Dataset entries
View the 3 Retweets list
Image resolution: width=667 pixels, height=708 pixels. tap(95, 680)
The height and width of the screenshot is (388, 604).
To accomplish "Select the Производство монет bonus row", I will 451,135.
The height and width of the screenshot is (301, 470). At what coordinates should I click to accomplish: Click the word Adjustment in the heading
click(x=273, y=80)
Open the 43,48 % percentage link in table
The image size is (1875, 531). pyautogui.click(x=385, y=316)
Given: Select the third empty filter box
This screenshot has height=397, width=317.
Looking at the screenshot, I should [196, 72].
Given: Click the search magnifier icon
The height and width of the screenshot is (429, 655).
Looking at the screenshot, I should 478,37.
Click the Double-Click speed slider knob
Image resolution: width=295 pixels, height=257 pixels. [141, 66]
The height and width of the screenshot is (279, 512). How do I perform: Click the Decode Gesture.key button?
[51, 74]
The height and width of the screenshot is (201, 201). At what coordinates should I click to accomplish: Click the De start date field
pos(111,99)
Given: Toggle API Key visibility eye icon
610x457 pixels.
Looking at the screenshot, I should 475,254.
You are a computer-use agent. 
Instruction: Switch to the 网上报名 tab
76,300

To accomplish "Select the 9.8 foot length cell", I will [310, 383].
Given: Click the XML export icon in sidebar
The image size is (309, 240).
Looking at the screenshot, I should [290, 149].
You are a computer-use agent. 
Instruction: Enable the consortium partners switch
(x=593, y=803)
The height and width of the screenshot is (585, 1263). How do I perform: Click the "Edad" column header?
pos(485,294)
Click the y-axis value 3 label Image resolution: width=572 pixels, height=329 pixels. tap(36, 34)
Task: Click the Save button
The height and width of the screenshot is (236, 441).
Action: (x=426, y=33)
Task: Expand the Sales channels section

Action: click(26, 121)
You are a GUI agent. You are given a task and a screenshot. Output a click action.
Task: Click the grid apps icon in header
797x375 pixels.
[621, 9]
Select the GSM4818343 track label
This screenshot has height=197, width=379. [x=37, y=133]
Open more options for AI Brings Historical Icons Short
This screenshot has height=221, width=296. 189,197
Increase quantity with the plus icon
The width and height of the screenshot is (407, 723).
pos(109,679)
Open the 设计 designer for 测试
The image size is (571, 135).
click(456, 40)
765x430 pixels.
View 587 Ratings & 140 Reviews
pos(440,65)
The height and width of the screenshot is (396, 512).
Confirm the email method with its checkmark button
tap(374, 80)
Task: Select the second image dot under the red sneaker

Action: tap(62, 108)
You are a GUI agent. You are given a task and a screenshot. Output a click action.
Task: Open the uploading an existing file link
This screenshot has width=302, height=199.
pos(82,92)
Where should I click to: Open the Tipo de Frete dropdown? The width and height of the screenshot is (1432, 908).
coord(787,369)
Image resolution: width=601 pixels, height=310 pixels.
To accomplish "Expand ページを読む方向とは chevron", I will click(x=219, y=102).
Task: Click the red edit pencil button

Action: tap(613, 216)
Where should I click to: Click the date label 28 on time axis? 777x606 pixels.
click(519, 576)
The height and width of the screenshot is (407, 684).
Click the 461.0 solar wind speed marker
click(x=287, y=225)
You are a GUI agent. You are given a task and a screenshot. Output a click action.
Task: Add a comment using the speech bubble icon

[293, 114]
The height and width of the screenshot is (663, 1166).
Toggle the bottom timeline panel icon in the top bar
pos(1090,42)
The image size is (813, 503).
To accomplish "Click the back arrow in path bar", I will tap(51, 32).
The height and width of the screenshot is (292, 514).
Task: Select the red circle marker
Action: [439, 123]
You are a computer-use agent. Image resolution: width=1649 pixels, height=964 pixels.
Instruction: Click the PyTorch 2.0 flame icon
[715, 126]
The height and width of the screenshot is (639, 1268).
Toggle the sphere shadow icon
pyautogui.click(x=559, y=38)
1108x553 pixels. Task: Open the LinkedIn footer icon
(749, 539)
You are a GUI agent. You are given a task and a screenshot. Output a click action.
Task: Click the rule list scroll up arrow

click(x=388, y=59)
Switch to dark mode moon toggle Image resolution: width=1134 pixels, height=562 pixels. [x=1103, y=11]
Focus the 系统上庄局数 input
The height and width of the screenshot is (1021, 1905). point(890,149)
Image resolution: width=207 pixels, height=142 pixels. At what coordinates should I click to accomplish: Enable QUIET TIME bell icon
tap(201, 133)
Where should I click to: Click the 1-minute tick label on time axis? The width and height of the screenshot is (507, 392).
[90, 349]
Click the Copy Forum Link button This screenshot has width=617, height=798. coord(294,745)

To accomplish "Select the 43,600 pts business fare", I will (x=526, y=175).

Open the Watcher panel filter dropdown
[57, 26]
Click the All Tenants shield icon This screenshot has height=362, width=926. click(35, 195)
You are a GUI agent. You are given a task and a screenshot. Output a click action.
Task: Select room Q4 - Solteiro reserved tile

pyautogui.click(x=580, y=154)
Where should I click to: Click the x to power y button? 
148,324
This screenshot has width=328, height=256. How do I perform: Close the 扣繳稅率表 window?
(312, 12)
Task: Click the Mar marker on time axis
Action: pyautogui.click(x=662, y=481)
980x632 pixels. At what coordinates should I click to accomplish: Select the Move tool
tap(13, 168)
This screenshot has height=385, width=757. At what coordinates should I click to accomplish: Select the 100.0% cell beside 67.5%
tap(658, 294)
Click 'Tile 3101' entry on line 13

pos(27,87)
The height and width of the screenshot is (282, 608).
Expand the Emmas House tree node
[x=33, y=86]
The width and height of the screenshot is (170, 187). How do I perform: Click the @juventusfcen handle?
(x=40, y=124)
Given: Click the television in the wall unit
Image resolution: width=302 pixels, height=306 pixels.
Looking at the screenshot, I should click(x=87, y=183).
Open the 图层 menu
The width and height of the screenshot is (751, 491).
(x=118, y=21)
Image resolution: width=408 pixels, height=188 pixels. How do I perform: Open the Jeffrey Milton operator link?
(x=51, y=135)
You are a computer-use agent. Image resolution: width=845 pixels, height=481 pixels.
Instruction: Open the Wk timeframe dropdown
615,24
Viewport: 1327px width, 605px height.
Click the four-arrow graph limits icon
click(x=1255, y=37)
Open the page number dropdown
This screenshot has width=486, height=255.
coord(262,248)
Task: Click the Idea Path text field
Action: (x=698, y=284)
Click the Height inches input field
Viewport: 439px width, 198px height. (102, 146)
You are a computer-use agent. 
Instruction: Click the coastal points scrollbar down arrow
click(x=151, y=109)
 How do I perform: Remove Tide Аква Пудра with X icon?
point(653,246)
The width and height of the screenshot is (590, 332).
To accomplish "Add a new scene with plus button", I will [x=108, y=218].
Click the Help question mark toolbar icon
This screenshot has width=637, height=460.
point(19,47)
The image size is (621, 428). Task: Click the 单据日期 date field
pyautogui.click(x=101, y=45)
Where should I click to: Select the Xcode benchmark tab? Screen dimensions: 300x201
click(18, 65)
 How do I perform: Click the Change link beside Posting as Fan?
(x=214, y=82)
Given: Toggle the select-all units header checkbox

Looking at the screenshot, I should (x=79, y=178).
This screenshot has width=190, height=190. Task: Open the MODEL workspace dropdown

- [What this task involves]: Given the records above, reproduce precisely and only the lines between the line holding "Select the GSM4818343 track label" and the line holding "Increase quantity with the plus icon", inclusive.

- [Result of the exercise]:
Select the GSM4818343 track label
This screenshot has height=197, width=379. [x=37, y=133]
Open more options for AI Brings Historical Icons Short
This screenshot has height=221, width=296. 189,197
Increase quantity with the plus icon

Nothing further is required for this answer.